I moved off the car, stepped over a chain strung across the road, and started to walk across the rail yards. Rodriguez was a beat behind.
“Nicole told me a little bit about this,” he said. “How you’re always talking about people’s nature, their way of being. She said you got it from Cicero or something.”
“Changing the subject, Detective.”
“Maybe I am. Maybe I’m not. You’re right. I thought about it. Came close.”
I looked over.
“But you stopped,” I said.
“There’s a line there, you know. Once you step across…”
“You live with it.”
“Guess I couldn’t do that. Still, there’s a part of me that wanted it, still wants it. Still thinks about it.”
“That’s okay,” I said.
“My nature?”
“Yeah.”
The detective shrugged and took a look around.
“You know where we are here?”
I thought back to that day twenty-one years ago.

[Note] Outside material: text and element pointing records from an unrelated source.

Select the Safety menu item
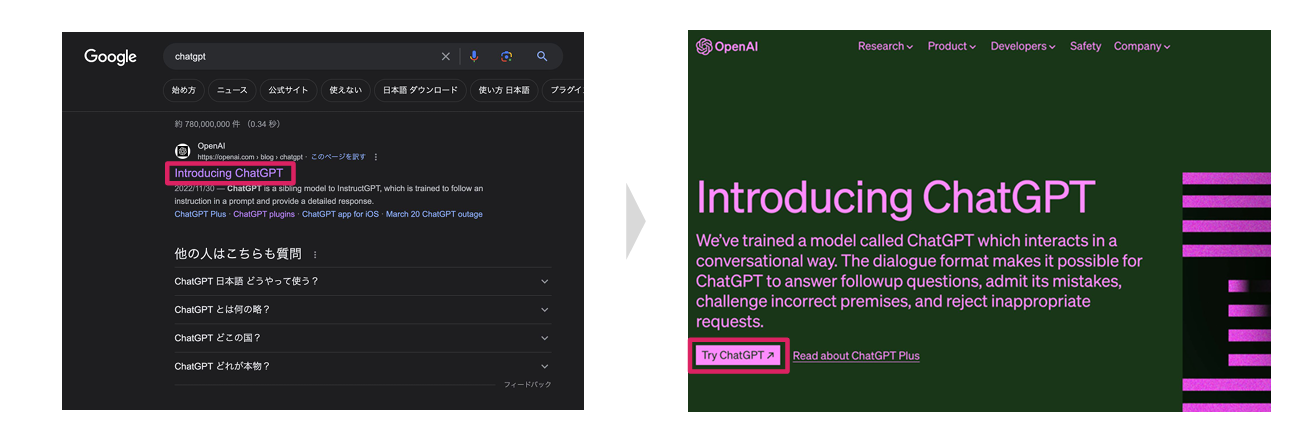This screenshot has height=433, width=1312. 1085,46
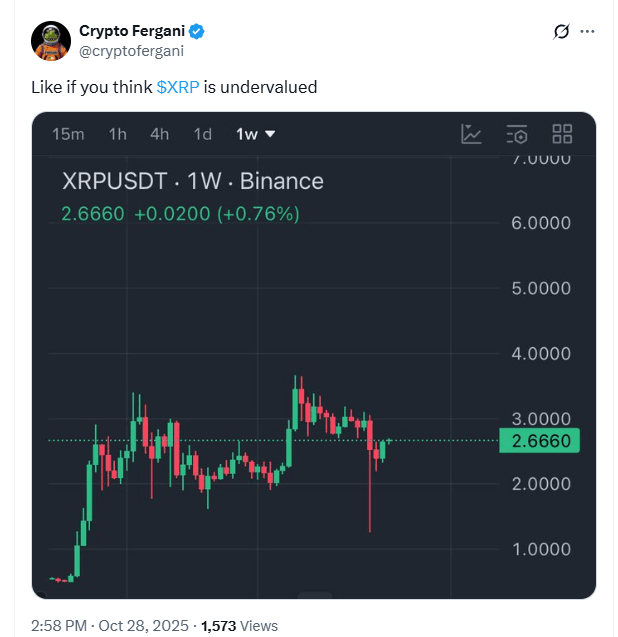Click the green 2.6660 price label

tap(539, 441)
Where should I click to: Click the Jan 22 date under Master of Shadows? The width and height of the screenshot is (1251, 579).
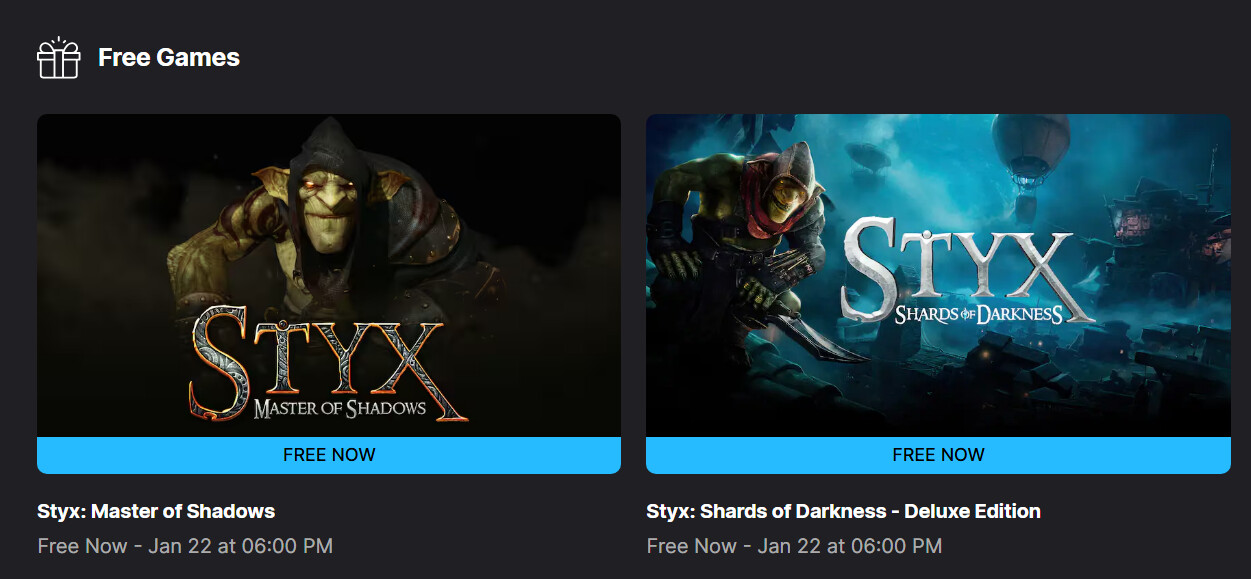point(241,546)
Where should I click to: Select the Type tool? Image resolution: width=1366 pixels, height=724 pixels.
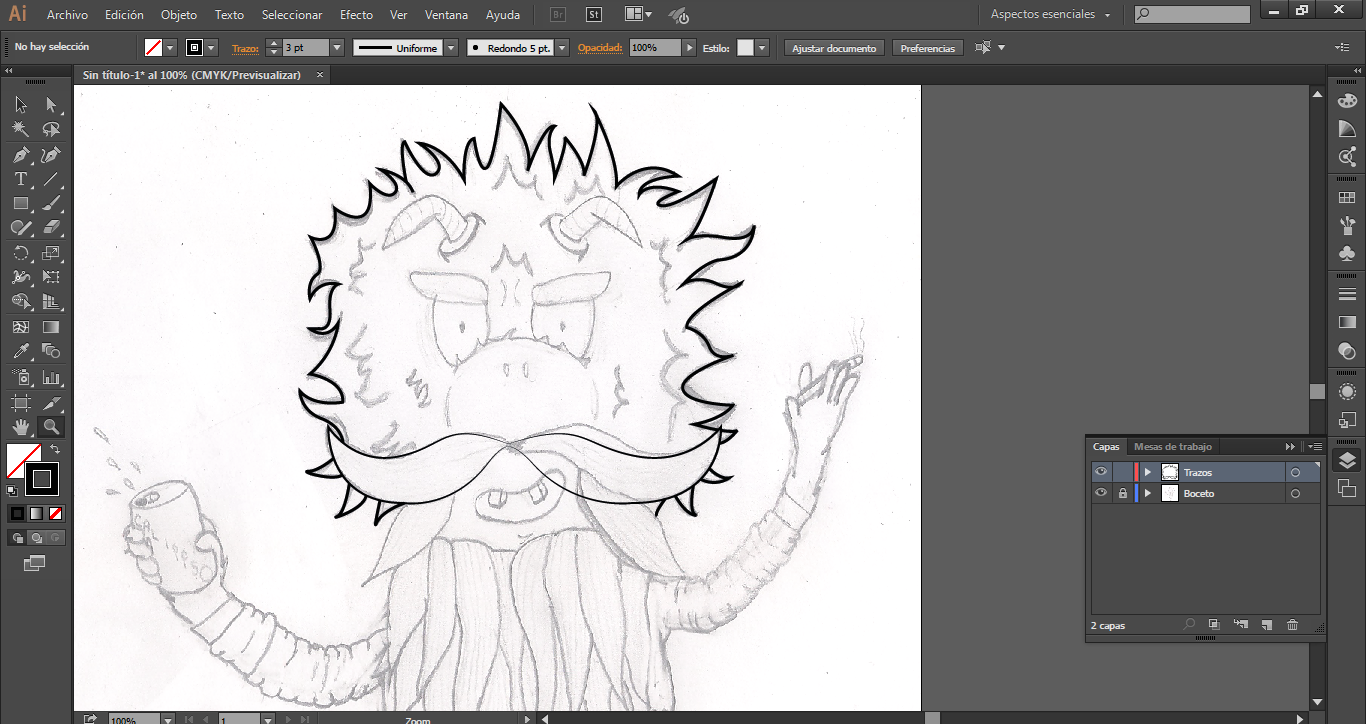20,180
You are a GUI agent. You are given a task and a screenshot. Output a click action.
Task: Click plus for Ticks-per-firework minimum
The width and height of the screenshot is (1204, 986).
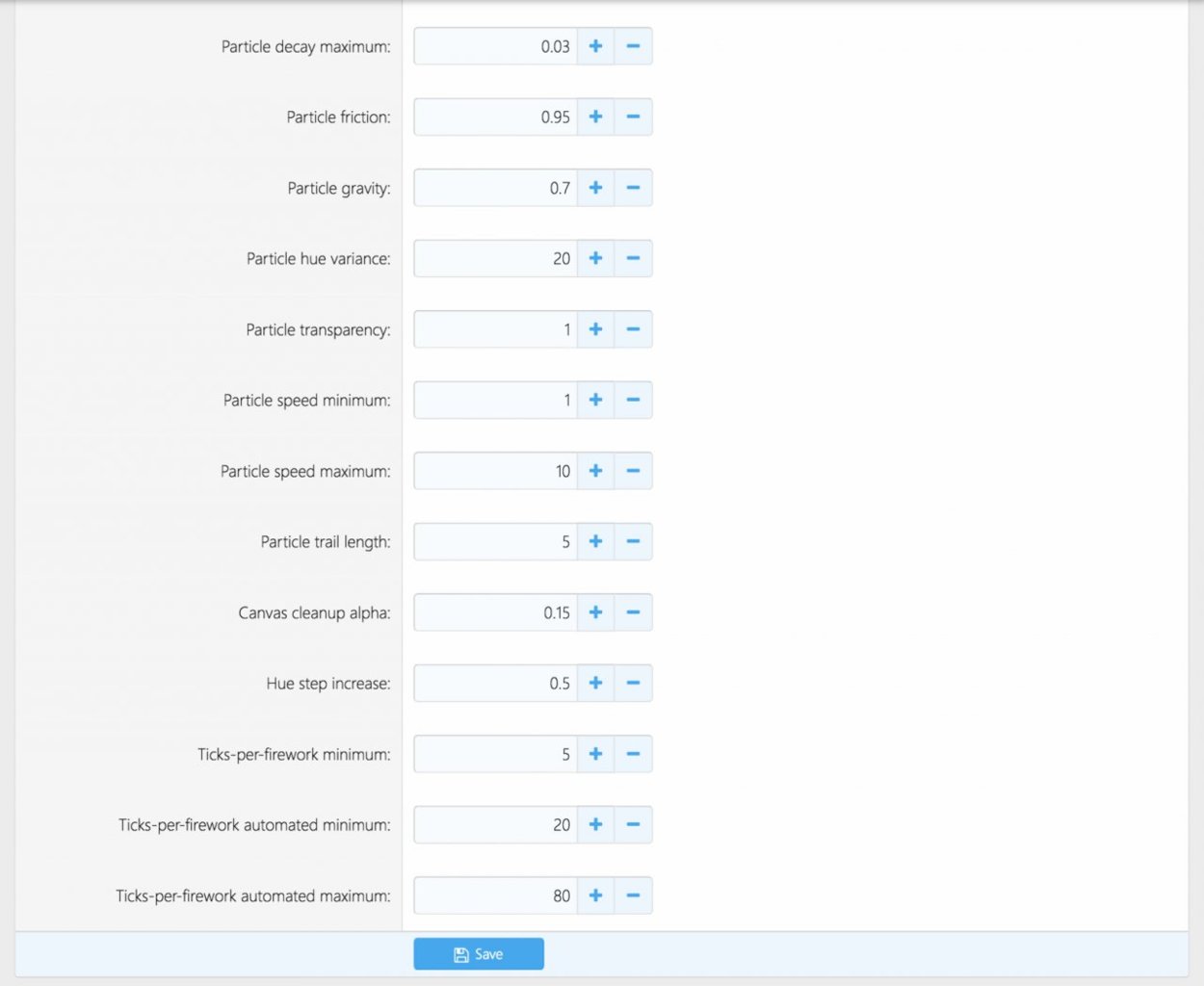(x=595, y=754)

Fourteen years old, standing in the swamp. Seeing Nicole. Watching her rape. My first look at a live sexual act. Feeling the first hint of darkness. Surrendering to it.
“Some things have changed,” I said. “But I got an idea.”
I headed out across some old tracks and through the back of the yards, to an alley I had cruised three times in the past week. Best I could figure, this was the front end of the old swamp. Twenty yards behind it was the south end of the tracks. I remembered those. In between sat a depressed bit of ground, littered with beer bottles, condoms, and a couple of bums sleeping it off. The back end of the swamp. The end where Nicole was assaulted, where I might very well have killed a man.
“You realize we aren’t too likely to find anything,” Rodriguez said.
I hefted my shovel, picked out a spot, and started to dig.
“I know,” I said.
“But you have to try.”
“I guess so.”
“Let me ask you something,” Rodriguez said. “What if we do find something?”
I stopped. There wasn’t much of a hole yet, but I could feel the pulse in my temple, the first flush of blood through my arms and shoulders. It was work. It made me feel better.
“We call Homicide,” I said.
“Yeah?”
“Yeah.”
Rodriguez put a foot to his shovel and turned over a layer of dirt that was more like dust. A fragment of ancient text ran through my head:
It was Aristotle’s take on friendship:
“One soul living in two bodies.”
I dug into the hard ground again and waited for the sweat. Either way, my friend Nicole and I would get our answers. Either way, it was going to be okay.